Schematic description of RNA-guided Cas9 constructs designed for genome editing. a Structure of the binary vector plasmid based on pBract211 used to deliver Cas9:sgRNA components into barley plants. The Gateway cloning site is replaced by the sgRNA cassette; P-ZmUbi, maize ubiquitin promoter; Cas9-int, synthetic gene of nuclease Cas9 with an intron and nuclear localization signal; nos, nopaline synthase terminator; P-35S, CaMV35S promoter; Hyg-int, hygromycin resistance gene; kmR, kanamycin resistance gene. b Structure of the pCR8/GW/TOPO-sgRNA vector used for assembling the sgRNA or PTG constructs. Either oligo duplex for simplex editing or polycistronic tRNA-gRNA (PTG) for multiplex editing can be cloned between the U6 promoter and gRNA scaffold using BsaI-generated overhangs. c Structure of the polycistronic tRNA-gRNA unit with two spacers used for multiplex editing
Design of the PTG cassette
A polycistronic tRNA-gRNA cassette was designed for a simultaneous targeting of the HvCKX1 and HvCKX3 genes using a single U6-gRNA construct. The sgRNA elements were flanked by glycine-tRNA sequences from barley (ASM32608v1:7:24838229:24838299:1) and cloned between the TaU6 promoter and gRNA scaffold after cutting it with the BsaI restriction enzyme. The sequences of TaU6 promoter and gRNA scaffold were the same as for sgRNA. The sequence of the PTG construct is shown in Table S2 and the detailed assembly protocol is described in Additional file 1: Methods S1.

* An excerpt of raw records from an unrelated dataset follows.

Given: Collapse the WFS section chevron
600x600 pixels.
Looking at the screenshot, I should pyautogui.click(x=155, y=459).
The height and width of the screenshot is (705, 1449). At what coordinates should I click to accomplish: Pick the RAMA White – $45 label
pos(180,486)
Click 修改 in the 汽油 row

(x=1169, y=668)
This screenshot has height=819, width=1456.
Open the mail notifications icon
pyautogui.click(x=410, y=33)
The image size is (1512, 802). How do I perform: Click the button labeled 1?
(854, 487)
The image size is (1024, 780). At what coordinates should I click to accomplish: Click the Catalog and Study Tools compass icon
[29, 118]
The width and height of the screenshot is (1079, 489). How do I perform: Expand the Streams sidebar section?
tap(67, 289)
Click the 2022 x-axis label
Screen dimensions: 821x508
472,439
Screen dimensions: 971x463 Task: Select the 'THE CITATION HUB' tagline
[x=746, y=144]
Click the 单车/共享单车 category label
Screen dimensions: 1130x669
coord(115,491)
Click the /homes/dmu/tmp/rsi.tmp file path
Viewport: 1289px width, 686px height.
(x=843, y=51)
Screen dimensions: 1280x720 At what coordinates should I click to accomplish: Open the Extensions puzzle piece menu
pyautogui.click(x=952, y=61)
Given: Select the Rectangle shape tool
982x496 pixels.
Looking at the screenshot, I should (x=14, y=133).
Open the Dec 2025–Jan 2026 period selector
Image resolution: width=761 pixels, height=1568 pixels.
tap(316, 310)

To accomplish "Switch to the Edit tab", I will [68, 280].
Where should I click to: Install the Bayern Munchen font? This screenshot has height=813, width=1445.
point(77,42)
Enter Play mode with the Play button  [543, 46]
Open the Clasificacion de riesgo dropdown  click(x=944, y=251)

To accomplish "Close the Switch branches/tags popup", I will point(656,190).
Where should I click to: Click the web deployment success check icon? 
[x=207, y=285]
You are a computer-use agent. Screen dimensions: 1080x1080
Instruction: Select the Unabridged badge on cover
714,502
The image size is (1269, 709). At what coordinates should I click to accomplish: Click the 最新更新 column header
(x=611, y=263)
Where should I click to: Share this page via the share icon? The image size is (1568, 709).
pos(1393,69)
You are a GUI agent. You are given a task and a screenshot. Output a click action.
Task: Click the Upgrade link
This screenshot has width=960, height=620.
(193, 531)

Agrobacterium-mediated transformation
Immature embryos of barley cv Golden Promise were transformed using the protocol of Harwood et al. [43] with modifications. The donor plants were grown in a controlled environmental chamber at 18 °C day and 12 °C night temperatures, and a 16 h photoperiod with 350 μmol/m2/s light intensity provided by fluorescent lamps. The same conditions were applied to regenerated transgenic T0 plants. The immature embryos were isolated from surface-sterilized caryopses, and after excising the embryonic axes were placed on callus induction medium (CI) (see Additional file1: Table S3 for medium composition) scutellum side up. On the same day the embryos were inoculated with Agrobacterium tumefaciens culture with the addition of 200 µM of acetosyringone. The Agrobacterium culture was grown overnight on MGL medium without antibiotics at 28 °C. Directly after inoculation the embryos were transferred to fresh CI medium, scutellum side down, and co-cultivated for 3 days in the dark. After co-cultivation the embryos were transferred to fresh CI plates containing hygromycin as a selective agent and Timentin to eliminate Agrobacterium from the culture. The embryos and emerging calli were cultured at 22–23 °C in the dark for 6 weeks, and passed to fresh selection CI medium every 2 weeks. Embryo-derived calli were transferred to the transition medium (TR) and incubated at 22–23 °C for 2–3 weeks under low light conditions that were achieved by covering the plates with two sheets of filter paper. Small regenerating shoots, which emerged during this time, were transferred to regeneration medium (Reg) and cultured under full light conditions until they formed 2–3 cm plantlets with small roots. The plantlets were next transferred from plates to glass jars with half-strength MS medium without growth regulators but still containing hygromycin and Timentin. Plants, which formed a strong root system, were planted into soil. For the first 2 weeks the plants in the pots were covered with transparent glass jars for acclimation to new conditions. The putative transgenics were PCR screened for the presence of a T-DNA fragment using primers specific to the hpt gene (see Additional file 1: Table S1).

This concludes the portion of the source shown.